Exercise objective – From the data underneath, reproduce exactly the stretch that begins at the line with "вземете билет тук (29, 513)" and ends after the line with "pk@spa.msu.ru (516, 273)".

Data excerpts:
━━━

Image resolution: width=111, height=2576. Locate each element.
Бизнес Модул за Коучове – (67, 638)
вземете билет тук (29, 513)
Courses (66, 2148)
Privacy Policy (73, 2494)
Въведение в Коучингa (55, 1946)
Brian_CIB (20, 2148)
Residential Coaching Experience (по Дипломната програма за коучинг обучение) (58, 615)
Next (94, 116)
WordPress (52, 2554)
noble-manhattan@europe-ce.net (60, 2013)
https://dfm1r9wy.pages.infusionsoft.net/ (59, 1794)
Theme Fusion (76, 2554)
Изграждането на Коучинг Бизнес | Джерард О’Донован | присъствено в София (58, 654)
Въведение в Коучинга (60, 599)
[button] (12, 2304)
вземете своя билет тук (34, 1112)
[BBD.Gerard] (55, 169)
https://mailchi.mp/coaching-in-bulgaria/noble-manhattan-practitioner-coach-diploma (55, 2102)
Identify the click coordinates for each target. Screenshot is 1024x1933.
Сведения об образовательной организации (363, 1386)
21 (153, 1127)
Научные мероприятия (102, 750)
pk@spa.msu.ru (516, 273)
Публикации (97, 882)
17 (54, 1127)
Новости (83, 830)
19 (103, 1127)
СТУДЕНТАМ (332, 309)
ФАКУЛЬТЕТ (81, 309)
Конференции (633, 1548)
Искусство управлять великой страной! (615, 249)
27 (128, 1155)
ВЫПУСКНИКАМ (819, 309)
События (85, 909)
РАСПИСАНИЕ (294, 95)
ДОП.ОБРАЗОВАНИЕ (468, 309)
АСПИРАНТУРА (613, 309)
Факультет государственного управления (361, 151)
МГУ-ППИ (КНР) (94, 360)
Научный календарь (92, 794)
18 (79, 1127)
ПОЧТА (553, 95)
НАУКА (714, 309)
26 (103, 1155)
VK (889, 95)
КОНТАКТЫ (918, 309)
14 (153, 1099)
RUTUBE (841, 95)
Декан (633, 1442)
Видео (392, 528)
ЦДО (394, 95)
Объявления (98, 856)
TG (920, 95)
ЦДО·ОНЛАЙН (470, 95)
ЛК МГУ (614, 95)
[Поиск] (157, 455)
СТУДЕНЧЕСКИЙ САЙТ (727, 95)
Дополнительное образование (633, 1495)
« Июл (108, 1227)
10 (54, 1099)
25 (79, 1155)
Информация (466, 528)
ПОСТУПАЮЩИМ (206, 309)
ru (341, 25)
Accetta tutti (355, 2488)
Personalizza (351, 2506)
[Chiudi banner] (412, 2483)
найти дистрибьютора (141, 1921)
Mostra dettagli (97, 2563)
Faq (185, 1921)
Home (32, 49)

━━━

Response area –
вземете билет тук (29, 513)
Courses (66, 2148)
Privacy Policy (73, 2494)
Въведение в Коучингa (55, 1946)
Brian_CIB (20, 2148)
Residential Coaching Experience (по Дипломната програма за коучинг обучение) (58, 615)
Next (94, 116)
WordPress (52, 2554)
noble-manhattan@europe-ce.net (60, 2013)
https://dfm1r9wy.pages.infusionsoft.net/ (59, 1794)
Theme Fusion (76, 2554)
Изграждането на Коучинг Бизнес | Джерард О’Донован | присъствено в София (58, 654)
Въведение в Коучинга (60, 599)
[button] (12, 2304)
вземете своя билет тук (34, 1112)
[BBD.Gerard] (55, 169)
https://mailchi.mp/coaching-in-bulgaria/noble-manhattan-practitioner-coach-diploma (55, 2102)
Identify the click coordinates for each target. Screenshot is 1024x1933.
Сведения об образовательной организации (363, 1386)
21 (153, 1127)
Научные мероприятия (102, 750)
pk@spa.msu.ru (516, 273)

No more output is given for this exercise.